Senator Ted Cruz speaks at the George H.W. Bush Commemorative Center in Midland, Texas for a campaign stop Wednesday, Oct. 31, 2018. (Mark Rogers/Odessa American via AP)
The Washington Post’s resident fact checker Glenn Kessler thought it would be a cool thing to take a gratuitous swipe at President Trump by comparing what Trump said at the State of the Union in February about the unemployment rate to the country’s economic downturn in the midst of the Wuhan coronavirus crisis.
In a series of tweets, Kessler noted Trump’s remarks about the low unemployment rate at the time “did not age well” when you look at the situation on the ground now:
As we noted in our fact check at the time: "This is worth fact-checking because the average over three years is hardly comparable to a four- or eight-year average for other presidents." Imagine what the average will end up by the conclusion of Trump's term.

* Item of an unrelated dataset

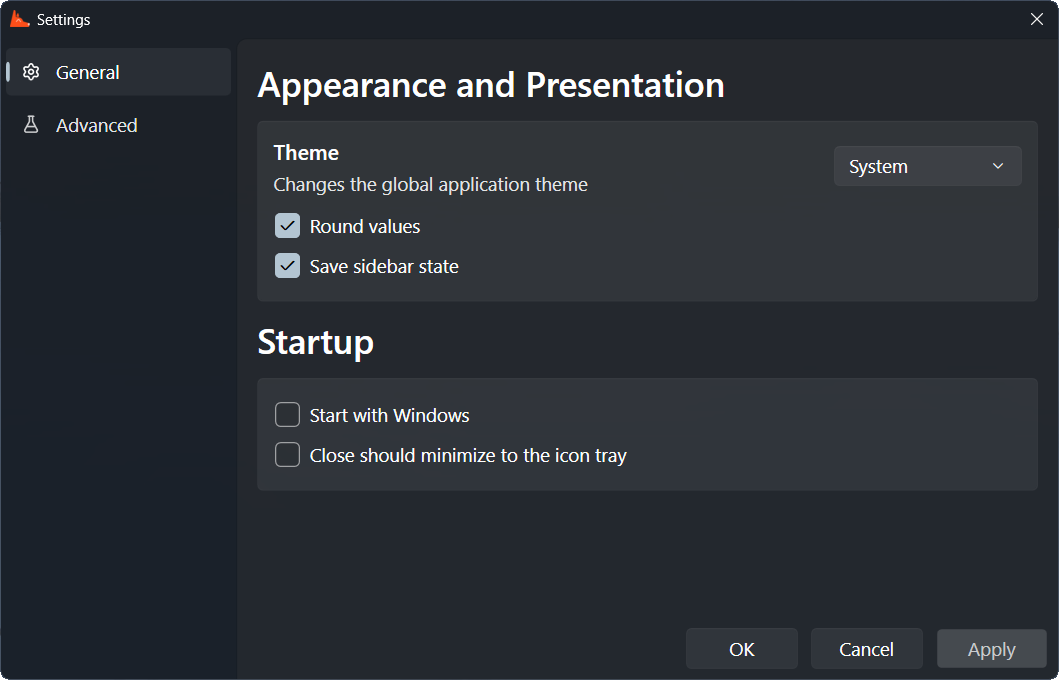The image size is (1059, 680).
Task: Click the Round values label text
Action: 365,226

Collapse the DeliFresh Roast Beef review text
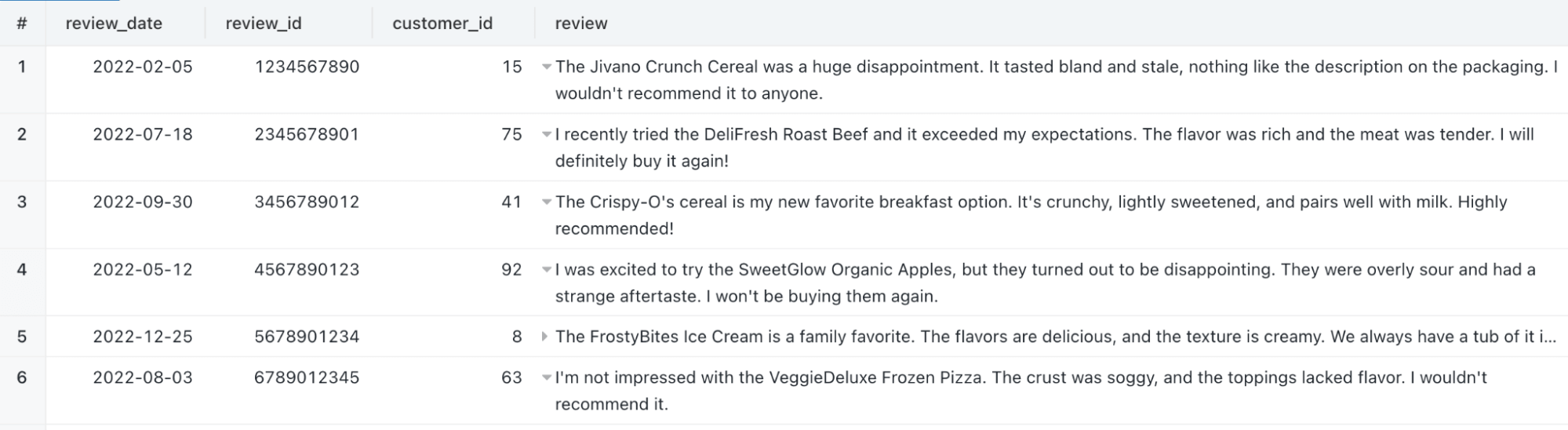(x=546, y=135)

— Glenn Kessler (@GlennKesslerWP) April 4, 2020
It’s also an example of how it’s foolhardy for any president to brag about the state of the economy on their watch. They have little to do with broad economic trends, good or bad.
— Glenn Kessler (@GlennKesslerWP) April 4, 2020
It was a really bad look, especially when you consider that the mainstream media were among the biggest cheerleaders for governors implementing shelter in place orders and other drastic measures related to trying to keep “non-essential” workers at home in order to flatten the curve, measures which forced businesses to drastically cut hours and lay off employees, or shut down completely.
Sen. Ted Cruz (R-TX) took note of Kessler’s bizarre victory lap on the issue of job losses and lowered the boom:
The press HATED that, three months ago, we had the lowest African-American & Hispanic unemployment ever recorded. Now that we’re in the midst of a global pandemic—which originated in Wuhan, not the Oval Office—too many in the press are giddy with glee. #RootForAmerica https://t.co/JGb5mgHanT
— Ted Cruz (@tedcruz) April 5, 2020
When Kessler tried to claim he wasn’t gleeful, Cruz turned the tables on him by giving him four Pinocchios:
Fact check: Four Pinocchios. 🤥 🤥 🤥 🤥 https://t.co/cxl1gs2RZZ
— Ted Cruz (@tedcruz) April 5, 2020
Heh. Spot on.
Yours truly took Kessler to the woodshed on this, too, after reading his tweets Saturday night:
Seriously? The media implores people to stay at home and be content with no longer having a job as we weather this storm, slams governors who don't follow along, and now that same media dunks on Trump for the unemployment rate? Disgusting. https://t.co/jw18GtR8zU
— Sister Toldjah 😁 (@sistertoldjah) April 4, 2020
This is more of an example of horse sh*t from "journalists" like yourself who put politicians in positions of damned if they do and damned if they don't. https://t.co/LCtKm15on5
— Sister Toldjah 😁 (@sistertoldjah) April 4, 2020
Its a "silly point" for you to make now. We're in the middle of a pandemic, and you're dunking on the unemployment rate because Orange Man Bad. Get a clue. https://t.co/25cS2Immoe
— Sister Toldjah 😁 (@sistertoldjah) April 4, 2020
Was I a little mad? No, I was a lot mad, because just hours before that I had done an analysis of how Kessler frequently retweets left wing claims about the Trump administration’s handling of the Wuhan coronavirus outbreak without checking to see if they’re accurate first.
In the cases I examined, they weren’t. What that told me is that Kessler is using his platform as a supposedly objective fact checker to uncritically pass along information from left wing sources that is … at best misleading, and at worst not true at all.
Coupled with the unnecessary, sometimes deceptive dunks on Trump, and the error-filled fact checks against other Trump figures, Kessler’s actions represent the antithesis of how a dedicated fact checker should operate, but it’s what we’ve come to expect from him, sadly.